In the centre of Hong Kong, there were equally confused versions of the future depicted in rallies held by Peking's supporters on the one hand, and the Democratic Party, which is the largest and most vocal opponent of Chinese plans for the new Hong Kong, on the other.
For the pro-Peking event, 400 people were bussed in wearing identical yellow T-shirts and orange sun shields. They were orderly, and responded well to instructions from the platform.
The Democrats, who mustered a bigger crowd, were less Identikit, and were in a more belligerent mood. A group of 100 people conducted an all- night vigil to protest against China's plans for dismembering the legislature and replacing it with a non-elected body, pending the organisation of fresh elections. This will overturn the current system, which approximates to universal suffrage.

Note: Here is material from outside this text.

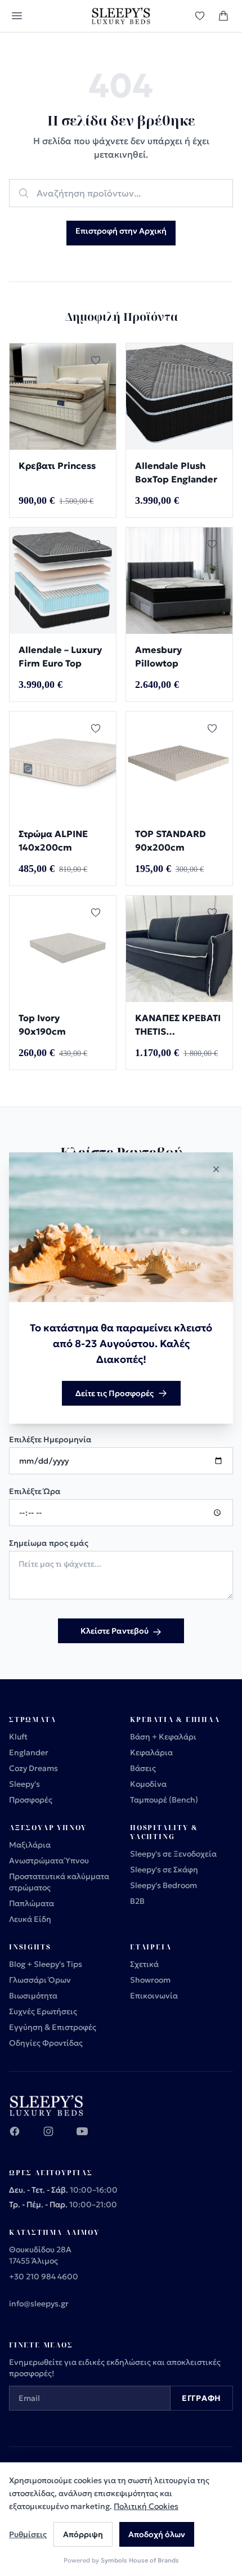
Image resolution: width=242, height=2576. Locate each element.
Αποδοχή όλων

"We are ordinary people," said Tsang Yuk Shing, the leader of the Democratic Alliance for the Betterment of Hong Kong (DAB), which organised the pro- China rally. He said that ordinary people were seeking pragmatic solutions to the challenges of the new era. To prove the point, a succession of "ordinary people" were brought up to the platform to say what they were hoping for. A teacher said he would take a course to study for a new career, a white-collar worker said he would try to start his own business, and a small girl demonstrated how she was learning the language of the new rulers by counting from one to 10 in Mandarin.
Cheng Kai Nam, the DAB's General-Secretary, said there was too much preoccupation with the theory of what will happen. Hong Kong people should do something about the future, not just sit here shouting, he said.
"If everyone says it will be hopeless, it will be hopeless, it's a self- fulfilling prophecy."
The Democrats believe that there is no need to prophesy about the future: "We see [Peking's] puppets ruling Hong Kong with a high degree of control," said the Democrats' leader, Martin Lee, yesterday. However, he believed that "the fire of democracy has been lit and it cannot be quenched by an iron fist."
The former British prime minister, Margaret Thatcher, is reportedly planning to stay in Hong Kong for several days after 1 July 1997 - in other words, for the first days of Chinese rule.
Meanwhile, in a rare moment of agreement, both Taiwan and China issued similar statements yesterday welcoming the end of the colonial era in Hong Kong. As the People's Daily in Peking put it: "The people of China have stood up and will finally wash away a century of shame."